É assim na indústria da moda. Grandes grifes hasteiam a bandeira da responsabilidade social, do respeito, do comportamento ético e do compromisso com a verdade. Criam códigos de conduta que contemplam missões, valores e princípios dignos de um Estado Democrático de Direito e, com isso, vinculam sua imagem à probidade, ao decoro e aos direitos humanos. Contam com público fiel à marca e ao estilo de vida que lhe corresponde.

Mascara-se, no entanto, uma realidade cruel e pungente: uma produção barata e degradante. Pulveriza-se intensamente a cadeia produtiva: contrata-se e subcontrata-se, dissipando-se os riscos da atividade. Negocia-se a prestação dos serviços sob o rótulo de relações estritamente comerciais. Paga-se pouco, muito pouco: o limite necessário para garantir o lucro máximo.

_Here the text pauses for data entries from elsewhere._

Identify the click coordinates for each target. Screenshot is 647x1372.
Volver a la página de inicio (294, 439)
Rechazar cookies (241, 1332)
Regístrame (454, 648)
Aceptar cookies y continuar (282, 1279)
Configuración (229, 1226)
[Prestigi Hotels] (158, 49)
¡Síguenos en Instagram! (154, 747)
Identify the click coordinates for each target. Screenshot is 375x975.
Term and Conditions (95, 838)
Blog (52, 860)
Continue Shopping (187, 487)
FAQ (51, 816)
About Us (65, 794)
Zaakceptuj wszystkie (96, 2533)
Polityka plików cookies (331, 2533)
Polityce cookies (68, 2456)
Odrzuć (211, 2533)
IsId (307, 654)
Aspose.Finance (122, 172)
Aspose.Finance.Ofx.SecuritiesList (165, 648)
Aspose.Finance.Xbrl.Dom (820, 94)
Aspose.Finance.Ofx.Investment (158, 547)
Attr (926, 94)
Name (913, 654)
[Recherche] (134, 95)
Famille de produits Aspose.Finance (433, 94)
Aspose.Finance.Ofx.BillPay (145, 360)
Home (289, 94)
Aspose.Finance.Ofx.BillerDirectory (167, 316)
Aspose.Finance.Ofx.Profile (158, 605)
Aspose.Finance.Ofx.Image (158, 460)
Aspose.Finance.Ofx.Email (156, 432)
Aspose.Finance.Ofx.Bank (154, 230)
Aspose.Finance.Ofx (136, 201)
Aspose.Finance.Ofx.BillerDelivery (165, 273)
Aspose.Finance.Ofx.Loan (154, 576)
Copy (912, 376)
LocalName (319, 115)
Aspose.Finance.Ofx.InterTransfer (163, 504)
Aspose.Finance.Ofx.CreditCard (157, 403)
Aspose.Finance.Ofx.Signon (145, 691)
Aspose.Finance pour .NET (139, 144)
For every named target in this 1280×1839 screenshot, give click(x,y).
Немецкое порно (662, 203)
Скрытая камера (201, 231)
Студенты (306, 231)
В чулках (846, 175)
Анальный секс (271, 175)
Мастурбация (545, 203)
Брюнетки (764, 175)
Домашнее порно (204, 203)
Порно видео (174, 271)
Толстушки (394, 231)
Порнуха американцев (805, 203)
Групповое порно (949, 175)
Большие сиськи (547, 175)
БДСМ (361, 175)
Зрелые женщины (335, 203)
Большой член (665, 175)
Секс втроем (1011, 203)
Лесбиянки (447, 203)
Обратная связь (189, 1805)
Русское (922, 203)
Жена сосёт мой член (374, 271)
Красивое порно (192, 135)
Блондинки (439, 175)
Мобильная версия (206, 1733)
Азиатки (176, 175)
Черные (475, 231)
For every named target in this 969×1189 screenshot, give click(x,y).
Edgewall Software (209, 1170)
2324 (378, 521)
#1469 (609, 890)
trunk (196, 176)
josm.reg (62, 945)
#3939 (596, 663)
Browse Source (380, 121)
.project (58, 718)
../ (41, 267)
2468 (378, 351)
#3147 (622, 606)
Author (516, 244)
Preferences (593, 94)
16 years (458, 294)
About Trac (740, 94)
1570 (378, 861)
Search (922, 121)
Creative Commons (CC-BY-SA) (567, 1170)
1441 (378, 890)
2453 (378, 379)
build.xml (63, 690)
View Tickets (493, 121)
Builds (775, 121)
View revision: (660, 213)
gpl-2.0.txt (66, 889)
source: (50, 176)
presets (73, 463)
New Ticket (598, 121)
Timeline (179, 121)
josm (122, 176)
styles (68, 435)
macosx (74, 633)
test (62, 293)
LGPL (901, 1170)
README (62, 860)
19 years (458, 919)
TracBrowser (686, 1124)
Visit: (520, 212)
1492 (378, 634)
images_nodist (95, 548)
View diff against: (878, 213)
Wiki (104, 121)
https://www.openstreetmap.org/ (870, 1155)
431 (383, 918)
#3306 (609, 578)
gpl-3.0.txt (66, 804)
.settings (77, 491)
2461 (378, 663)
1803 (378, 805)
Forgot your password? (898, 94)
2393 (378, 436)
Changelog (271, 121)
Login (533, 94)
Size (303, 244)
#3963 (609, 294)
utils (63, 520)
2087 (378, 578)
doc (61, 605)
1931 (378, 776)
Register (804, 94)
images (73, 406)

A consequência não é outra, senão uma tragédia social. Milhares de costureiros, brasileiros e imigrantes, homens e mulheres, socialmente vulneráveis, submetidos a condições de trabalho ofensivas à dignidade. Espremidas em um pequeno imóvel localizado na zona central da cidade de São Paulo, as famílias residem em habitações coletivas e trabalham diuturnamente em manifesta degradação, expostas a riscos iminentes de incêndio e eletrocussão.

À geração de riquezas econômicas não corresponde correlata inserção social da pessoa trabalhadora, função primária da labuta humana. Trata-se de trabalho escravo na cadeia das grifes de grande renome e indubitável solidez econômica. Uma escravidão estrutural, pautada na degradação humana. Uma escravidão perspicaz, cuja vítima desconhece seu algoz. Uma escravidão social pós-moderna, onde os grilhões não estão visíveis aos olhos da sociedade. Uma escravidão impune.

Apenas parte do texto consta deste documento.